*Data supplied*.
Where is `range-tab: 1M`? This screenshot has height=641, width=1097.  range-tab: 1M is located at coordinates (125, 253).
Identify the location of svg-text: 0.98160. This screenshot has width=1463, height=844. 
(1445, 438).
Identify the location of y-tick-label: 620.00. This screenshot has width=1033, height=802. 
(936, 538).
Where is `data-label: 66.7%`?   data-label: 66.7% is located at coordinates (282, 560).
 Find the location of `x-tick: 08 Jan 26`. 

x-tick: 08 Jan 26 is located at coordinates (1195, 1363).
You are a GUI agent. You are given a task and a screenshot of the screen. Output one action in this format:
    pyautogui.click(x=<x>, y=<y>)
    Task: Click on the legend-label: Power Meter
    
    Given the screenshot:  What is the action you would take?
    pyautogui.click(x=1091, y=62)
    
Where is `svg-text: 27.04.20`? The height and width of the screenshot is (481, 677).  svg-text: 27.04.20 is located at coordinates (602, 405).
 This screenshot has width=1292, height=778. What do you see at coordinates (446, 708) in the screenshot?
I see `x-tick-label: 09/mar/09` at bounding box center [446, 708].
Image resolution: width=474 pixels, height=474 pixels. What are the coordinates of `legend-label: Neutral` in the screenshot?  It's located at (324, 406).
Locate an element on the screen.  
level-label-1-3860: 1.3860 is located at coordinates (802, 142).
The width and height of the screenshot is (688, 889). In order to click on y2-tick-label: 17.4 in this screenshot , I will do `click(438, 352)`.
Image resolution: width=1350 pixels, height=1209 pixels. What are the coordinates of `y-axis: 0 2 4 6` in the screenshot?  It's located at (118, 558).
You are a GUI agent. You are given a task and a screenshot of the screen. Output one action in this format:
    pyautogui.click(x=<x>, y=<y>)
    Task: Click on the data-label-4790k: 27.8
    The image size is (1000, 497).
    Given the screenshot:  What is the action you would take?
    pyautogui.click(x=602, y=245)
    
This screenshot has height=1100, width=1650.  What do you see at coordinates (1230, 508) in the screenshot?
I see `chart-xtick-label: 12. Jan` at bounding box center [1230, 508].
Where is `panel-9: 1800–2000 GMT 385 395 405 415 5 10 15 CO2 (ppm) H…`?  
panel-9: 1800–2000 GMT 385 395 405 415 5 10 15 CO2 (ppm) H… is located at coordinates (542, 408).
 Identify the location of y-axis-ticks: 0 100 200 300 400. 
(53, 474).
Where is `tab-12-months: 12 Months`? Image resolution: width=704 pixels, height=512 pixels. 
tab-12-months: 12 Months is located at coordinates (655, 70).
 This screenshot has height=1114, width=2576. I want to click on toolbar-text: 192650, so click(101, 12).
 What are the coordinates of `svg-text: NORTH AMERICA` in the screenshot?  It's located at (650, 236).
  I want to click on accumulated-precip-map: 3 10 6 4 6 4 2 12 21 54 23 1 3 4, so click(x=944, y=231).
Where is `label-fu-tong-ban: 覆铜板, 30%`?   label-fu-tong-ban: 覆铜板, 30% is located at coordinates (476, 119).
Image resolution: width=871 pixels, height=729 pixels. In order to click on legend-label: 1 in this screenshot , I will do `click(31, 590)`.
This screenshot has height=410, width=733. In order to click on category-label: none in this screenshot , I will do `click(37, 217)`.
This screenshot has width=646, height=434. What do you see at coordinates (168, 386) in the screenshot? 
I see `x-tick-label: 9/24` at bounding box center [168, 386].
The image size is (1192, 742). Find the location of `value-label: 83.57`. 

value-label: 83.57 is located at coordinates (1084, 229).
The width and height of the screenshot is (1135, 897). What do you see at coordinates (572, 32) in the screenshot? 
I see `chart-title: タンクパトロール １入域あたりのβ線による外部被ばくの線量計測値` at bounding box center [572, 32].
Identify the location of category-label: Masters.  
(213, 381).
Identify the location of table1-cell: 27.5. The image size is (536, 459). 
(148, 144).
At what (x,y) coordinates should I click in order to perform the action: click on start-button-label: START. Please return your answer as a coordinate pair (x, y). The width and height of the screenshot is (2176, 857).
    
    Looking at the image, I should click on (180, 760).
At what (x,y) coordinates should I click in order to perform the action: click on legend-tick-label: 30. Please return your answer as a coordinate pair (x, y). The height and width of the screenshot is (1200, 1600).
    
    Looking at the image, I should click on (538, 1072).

*What to do*. Copy every one of the items above word for word, keeping each line as it stands.

*Response box*.
Where is `range-tab: 1M`? This screenshot has height=641, width=1097.  range-tab: 1M is located at coordinates (125, 253).
Identify the location of svg-text: 0.98160. This screenshot has width=1463, height=844. 
(1445, 438).
Identify the location of y-tick-label: 620.00. This screenshot has width=1033, height=802. 
(936, 538).
Where is `data-label: 66.7%`?   data-label: 66.7% is located at coordinates (282, 560).
 Find the location of `x-tick: 08 Jan 26`. 

x-tick: 08 Jan 26 is located at coordinates (1195, 1363).
You are a GUI agent. You are given a task and a screenshot of the screen. Output one action in this format:
    pyautogui.click(x=<x>, y=<y>)
    Task: Click on the legend-label: Power Meter
    
    Given the screenshot:  What is the action you would take?
    pyautogui.click(x=1091, y=62)
    
Where is `svg-text: 27.04.20`? The height and width of the screenshot is (481, 677).  svg-text: 27.04.20 is located at coordinates (602, 405).
 This screenshot has width=1292, height=778. What do you see at coordinates (446, 708) in the screenshot?
I see `x-tick-label: 09/mar/09` at bounding box center [446, 708].
Image resolution: width=474 pixels, height=474 pixels. What are the coordinates of `legend-label: Neutral` in the screenshot?  It's located at (324, 406).
Locate an element on the screen.  
level-label-1-3860: 1.3860 is located at coordinates (802, 142).
The width and height of the screenshot is (688, 889). In order to click on y2-tick-label: 17.4 in this screenshot , I will do `click(438, 352)`.
Image resolution: width=1350 pixels, height=1209 pixels. What are the coordinates of `y-axis: 0 2 4 6` in the screenshot?  It's located at (118, 558).
You are a GUI agent. You are given a task and a screenshot of the screen. Output one action in this format:
    pyautogui.click(x=<x>, y=<y>)
    Task: Click on the data-label-4790k: 27.8
    The image size is (1000, 497).
    Given the screenshot:  What is the action you would take?
    pyautogui.click(x=602, y=245)
    
This screenshot has height=1100, width=1650.  What do you see at coordinates (1230, 508) in the screenshot?
I see `chart-xtick-label: 12. Jan` at bounding box center [1230, 508].
Where is `panel-9: 1800–2000 GMT 385 395 405 415 5 10 15 CO2 (ppm) H…`?  
panel-9: 1800–2000 GMT 385 395 405 415 5 10 15 CO2 (ppm) H… is located at coordinates (542, 408).
 Identify the location of y-axis-ticks: 0 100 200 300 400. 
(53, 474).
Where is `tab-12-months: 12 Months`? Image resolution: width=704 pixels, height=512 pixels. 
tab-12-months: 12 Months is located at coordinates (655, 70).
 This screenshot has height=1114, width=2576. I want to click on toolbar-text: 192650, so click(101, 12).
 What are the coordinates of `svg-text: NORTH AMERICA` in the screenshot?  It's located at (650, 236).
  I want to click on accumulated-precip-map: 3 10 6 4 6 4 2 12 21 54 23 1 3 4, so click(x=944, y=231).
Where is `label-fu-tong-ban: 覆铜板, 30%`?   label-fu-tong-ban: 覆铜板, 30% is located at coordinates (476, 119).
Image resolution: width=871 pixels, height=729 pixels. In order to click on legend-label: 1 in this screenshot , I will do `click(31, 590)`.
This screenshot has height=410, width=733. In order to click on category-label: none in this screenshot , I will do `click(37, 217)`.
This screenshot has width=646, height=434. What do you see at coordinates (168, 386) in the screenshot? 
I see `x-tick-label: 9/24` at bounding box center [168, 386].
The image size is (1192, 742). Find the location of `value-label: 83.57`. 

value-label: 83.57 is located at coordinates (1084, 229).
The width and height of the screenshot is (1135, 897). What do you see at coordinates (572, 32) in the screenshot? 
I see `chart-title: タンクパトロール １入域あたりのβ線による外部被ばくの線量計測値` at bounding box center [572, 32].
Identify the location of category-label: Masters.  
(213, 381).
Identify the location of table1-cell: 27.5. The image size is (536, 459). 
(148, 144).
At what (x,y) coordinates should I click in order to perform the action: click on start-button-label: START. Please return your answer as a coordinate pair (x, y). The width and height of the screenshot is (2176, 857).
    
    Looking at the image, I should click on (180, 760).
At what (x,y) coordinates should I click in order to perform the action: click on legend-tick-label: 30. Please return your answer as a coordinate pair (x, y). The height and width of the screenshot is (1200, 1600).
    
    Looking at the image, I should click on (538, 1072).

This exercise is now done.